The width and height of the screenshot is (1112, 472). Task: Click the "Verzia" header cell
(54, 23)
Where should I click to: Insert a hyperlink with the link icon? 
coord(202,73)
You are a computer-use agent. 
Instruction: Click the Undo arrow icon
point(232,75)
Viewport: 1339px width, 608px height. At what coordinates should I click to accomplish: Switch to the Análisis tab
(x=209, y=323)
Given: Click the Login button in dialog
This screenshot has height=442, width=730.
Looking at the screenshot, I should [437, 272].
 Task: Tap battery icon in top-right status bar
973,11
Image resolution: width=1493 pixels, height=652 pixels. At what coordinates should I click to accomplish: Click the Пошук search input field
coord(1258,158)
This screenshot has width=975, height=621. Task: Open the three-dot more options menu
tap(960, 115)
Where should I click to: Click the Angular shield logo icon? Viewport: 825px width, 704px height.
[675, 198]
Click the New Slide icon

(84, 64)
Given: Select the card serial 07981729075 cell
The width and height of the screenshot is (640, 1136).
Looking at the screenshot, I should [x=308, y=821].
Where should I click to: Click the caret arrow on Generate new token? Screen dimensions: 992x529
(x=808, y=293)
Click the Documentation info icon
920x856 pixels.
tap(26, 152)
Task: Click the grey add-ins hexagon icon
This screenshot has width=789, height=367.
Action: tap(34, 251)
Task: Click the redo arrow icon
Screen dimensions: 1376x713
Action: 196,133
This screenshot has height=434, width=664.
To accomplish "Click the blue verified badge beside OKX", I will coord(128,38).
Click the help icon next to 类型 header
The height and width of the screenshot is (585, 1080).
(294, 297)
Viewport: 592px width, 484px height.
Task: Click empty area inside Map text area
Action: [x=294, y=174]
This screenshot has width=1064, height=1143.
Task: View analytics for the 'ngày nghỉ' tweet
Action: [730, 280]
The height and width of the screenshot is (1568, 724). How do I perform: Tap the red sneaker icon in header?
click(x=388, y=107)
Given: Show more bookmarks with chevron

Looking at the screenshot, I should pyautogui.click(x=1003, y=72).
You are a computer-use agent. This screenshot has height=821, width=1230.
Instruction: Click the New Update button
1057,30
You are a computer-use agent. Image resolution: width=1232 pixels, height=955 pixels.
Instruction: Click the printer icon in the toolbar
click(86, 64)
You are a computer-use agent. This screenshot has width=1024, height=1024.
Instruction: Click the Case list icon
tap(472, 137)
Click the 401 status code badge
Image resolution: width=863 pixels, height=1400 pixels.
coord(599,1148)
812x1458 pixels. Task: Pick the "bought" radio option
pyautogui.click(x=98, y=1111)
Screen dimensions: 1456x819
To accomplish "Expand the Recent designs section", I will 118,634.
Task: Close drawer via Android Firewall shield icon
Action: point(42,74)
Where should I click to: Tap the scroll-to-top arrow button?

━━━━━━━━

Give every part of the material again, exactly as written.

— Exercise result —
The width and height of the screenshot is (1112, 472). Task: Click the "Verzia" header cell
(54, 23)
Where should I click to: Insert a hyperlink with the link icon? 
coord(202,73)
You are a computer-use agent. 
Instruction: Click the Undo arrow icon
point(232,75)
Viewport: 1339px width, 608px height. At what coordinates should I click to accomplish: Switch to the Análisis tab
(x=209, y=323)
Given: Click the Login button in dialog
This screenshot has height=442, width=730.
Looking at the screenshot, I should [437, 272].
 Task: Tap battery icon in top-right status bar
973,11
Image resolution: width=1493 pixels, height=652 pixels. At what coordinates should I click to accomplish: Click the Пошук search input field
coord(1258,158)
This screenshot has width=975, height=621. Task: Open the three-dot more options menu
tap(960, 115)
Where should I click to: Click the Angular shield logo icon? Viewport: 825px width, 704px height.
[675, 198]
Click the New Slide icon

(84, 64)
Given: Select the card serial 07981729075 cell
The width and height of the screenshot is (640, 1136).
Looking at the screenshot, I should [x=308, y=821].
Where should I click to: Click the caret arrow on Generate new token? Screen dimensions: 992x529
(x=808, y=293)
Click the Documentation info icon
920x856 pixels.
tap(26, 152)
Task: Click the grey add-ins hexagon icon
This screenshot has width=789, height=367.
Action: tap(34, 251)
Task: Click the redo arrow icon
Screen dimensions: 1376x713
Action: 196,133
This screenshot has height=434, width=664.
To accomplish "Click the blue verified badge beside OKX", I will coord(128,38).
Click the help icon next to 类型 header
The height and width of the screenshot is (585, 1080).
(294, 297)
Viewport: 592px width, 484px height.
Task: Click empty area inside Map text area
Action: [x=294, y=174]
This screenshot has width=1064, height=1143.
Task: View analytics for the 'ngày nghỉ' tweet
Action: [730, 280]
The height and width of the screenshot is (1568, 724). How do I perform: Tap the red sneaker icon in header?
click(x=388, y=107)
Given: Show more bookmarks with chevron

Looking at the screenshot, I should pyautogui.click(x=1003, y=72).
You are a computer-use agent. This screenshot has height=821, width=1230.
Instruction: Click the New Update button
1057,30
You are a computer-use agent. Image resolution: width=1232 pixels, height=955 pixels.
Instruction: Click the printer icon in the toolbar
click(86, 64)
You are a computer-use agent. This screenshot has width=1024, height=1024.
Instruction: Click the Case list icon
tap(472, 137)
Click the 401 status code badge
Image resolution: width=863 pixels, height=1400 pixels.
coord(599,1148)
812x1458 pixels. Task: Pick the "bought" radio option
pyautogui.click(x=98, y=1111)
Screen dimensions: 1456x819
To accomplish "Expand the Recent designs section", I will 118,634.
Task: Close drawer via Android Firewall shield icon
Action: point(42,74)
Where should I click to: Tap the scroll-to-top arrow button?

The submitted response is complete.